ECLI:NL:RBDHA:2017:13503
Rechtbank Den Haag
- Eerste aanleg - enkelvoudig
- Rechtspraak.nl
Asielaanvraag van Syrische minderjarige en verantwoordelijkheidsbepaling onder Dublinverordening
In deze zaak heeft de Rechtbank Den Haag op 19 oktober 2017 uitspraak gedaan in een beroep tegen een besluit van de minister van Veiligheid en Justitie, waarbij de aanvraag van een Syrische minderjarige voor een verblijfsvergunning asiel niet in behandeling werd genomen. De rechtbank oordeelde dat het Verenigd Koninkrijk verantwoordelijk was voor de behandeling van de aanvraag, maar dat dit in strijd was met artikel 8, eerste lid, van de Dublinverordening. De eiseres, bijgestaan door haar gemachtigde, had op 15 maart 2017 een aanvraag ingediend, maar deze werd op 28 september 2017 afgewezen op grond van de verantwoordelijkheid van het Verenigd Koninkrijk. Tijdens de zitting op 19 oktober 2017, waar ook een tolk en een jeugdbeschermer aanwezig waren, werd de situatie van de eiseres besproken.
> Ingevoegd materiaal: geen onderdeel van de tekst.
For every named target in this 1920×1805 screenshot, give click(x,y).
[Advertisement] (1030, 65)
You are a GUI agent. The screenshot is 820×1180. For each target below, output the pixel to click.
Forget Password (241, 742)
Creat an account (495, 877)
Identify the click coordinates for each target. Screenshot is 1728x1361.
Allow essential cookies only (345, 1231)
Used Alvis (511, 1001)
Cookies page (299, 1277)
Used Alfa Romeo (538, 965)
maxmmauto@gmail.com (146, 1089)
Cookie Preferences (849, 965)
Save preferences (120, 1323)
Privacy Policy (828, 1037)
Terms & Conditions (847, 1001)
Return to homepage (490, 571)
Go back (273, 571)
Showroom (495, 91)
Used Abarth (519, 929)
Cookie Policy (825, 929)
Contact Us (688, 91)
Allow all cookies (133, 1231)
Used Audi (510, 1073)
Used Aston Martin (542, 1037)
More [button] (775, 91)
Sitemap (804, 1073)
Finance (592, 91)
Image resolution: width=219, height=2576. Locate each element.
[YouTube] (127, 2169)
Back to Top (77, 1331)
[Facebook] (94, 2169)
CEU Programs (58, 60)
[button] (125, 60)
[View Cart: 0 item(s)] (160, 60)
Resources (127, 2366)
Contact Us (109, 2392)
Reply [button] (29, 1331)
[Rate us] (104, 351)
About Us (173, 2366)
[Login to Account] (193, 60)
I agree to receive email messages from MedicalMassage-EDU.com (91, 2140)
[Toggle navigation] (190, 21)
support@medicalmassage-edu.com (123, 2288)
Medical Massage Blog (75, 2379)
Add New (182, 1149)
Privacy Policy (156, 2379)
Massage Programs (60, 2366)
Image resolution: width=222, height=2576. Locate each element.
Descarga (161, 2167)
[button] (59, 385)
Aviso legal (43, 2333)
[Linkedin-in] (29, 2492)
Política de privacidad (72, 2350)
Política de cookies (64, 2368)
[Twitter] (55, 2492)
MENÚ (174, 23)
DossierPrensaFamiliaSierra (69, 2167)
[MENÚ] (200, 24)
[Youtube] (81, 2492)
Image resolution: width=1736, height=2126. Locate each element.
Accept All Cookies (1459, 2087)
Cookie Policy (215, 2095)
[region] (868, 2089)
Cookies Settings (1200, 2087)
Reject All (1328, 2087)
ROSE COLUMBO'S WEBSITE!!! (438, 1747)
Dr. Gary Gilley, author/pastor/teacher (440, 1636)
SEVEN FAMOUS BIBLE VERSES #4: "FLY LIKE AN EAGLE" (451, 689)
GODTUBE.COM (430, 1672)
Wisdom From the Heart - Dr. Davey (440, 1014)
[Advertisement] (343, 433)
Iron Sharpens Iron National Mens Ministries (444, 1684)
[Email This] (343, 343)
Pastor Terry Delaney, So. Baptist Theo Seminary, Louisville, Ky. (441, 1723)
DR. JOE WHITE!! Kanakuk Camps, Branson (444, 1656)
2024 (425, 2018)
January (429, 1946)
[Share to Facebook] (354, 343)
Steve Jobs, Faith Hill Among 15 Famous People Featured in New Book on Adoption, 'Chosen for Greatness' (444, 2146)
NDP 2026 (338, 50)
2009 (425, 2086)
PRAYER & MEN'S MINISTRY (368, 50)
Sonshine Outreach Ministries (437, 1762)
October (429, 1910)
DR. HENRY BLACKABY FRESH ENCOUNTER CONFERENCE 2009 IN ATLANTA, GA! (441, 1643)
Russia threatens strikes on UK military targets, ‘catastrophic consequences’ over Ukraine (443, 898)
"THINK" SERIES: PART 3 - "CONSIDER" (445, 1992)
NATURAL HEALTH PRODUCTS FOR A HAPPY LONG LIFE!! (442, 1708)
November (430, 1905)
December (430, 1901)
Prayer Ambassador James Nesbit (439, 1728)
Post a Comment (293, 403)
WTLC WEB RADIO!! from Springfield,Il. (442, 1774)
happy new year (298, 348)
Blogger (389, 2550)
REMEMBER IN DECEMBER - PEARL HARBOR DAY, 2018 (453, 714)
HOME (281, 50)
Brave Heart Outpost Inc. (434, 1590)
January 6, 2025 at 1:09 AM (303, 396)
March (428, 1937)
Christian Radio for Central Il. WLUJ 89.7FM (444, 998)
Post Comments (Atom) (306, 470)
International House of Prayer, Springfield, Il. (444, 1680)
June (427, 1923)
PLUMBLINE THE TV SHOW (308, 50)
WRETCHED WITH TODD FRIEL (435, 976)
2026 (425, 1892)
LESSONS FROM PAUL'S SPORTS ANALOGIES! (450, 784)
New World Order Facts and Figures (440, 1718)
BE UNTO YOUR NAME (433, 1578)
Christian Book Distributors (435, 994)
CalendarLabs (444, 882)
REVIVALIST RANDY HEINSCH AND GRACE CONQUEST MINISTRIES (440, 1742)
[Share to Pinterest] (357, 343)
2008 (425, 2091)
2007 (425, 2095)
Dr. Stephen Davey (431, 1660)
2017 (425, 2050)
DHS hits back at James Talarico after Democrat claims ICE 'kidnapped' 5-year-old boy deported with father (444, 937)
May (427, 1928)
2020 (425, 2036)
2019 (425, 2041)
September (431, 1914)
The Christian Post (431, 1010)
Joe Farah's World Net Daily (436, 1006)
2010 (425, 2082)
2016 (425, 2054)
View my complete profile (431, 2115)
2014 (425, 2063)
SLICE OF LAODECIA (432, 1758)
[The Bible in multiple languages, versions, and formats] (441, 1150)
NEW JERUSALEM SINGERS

De rechtbank concludeerde dat de belangen van de minderjarige in dit geval niet voldoende waren meegewogen door de verweerder, en dat de wens van de eiseres om in Nederland te blijven, ondersteund door een deskundigenadvies van Nidos, zwaar moest wegen. De rechtbank vernietigde het bestreden besluit en droeg de verweerder op om de asielaanvraag van eiseres binnen vier weken inhoudelijk te behandelen. Tevens werd de verweerder veroordeeld tot het betalen van proceskosten aan eiseres tot een bedrag van € 990,-.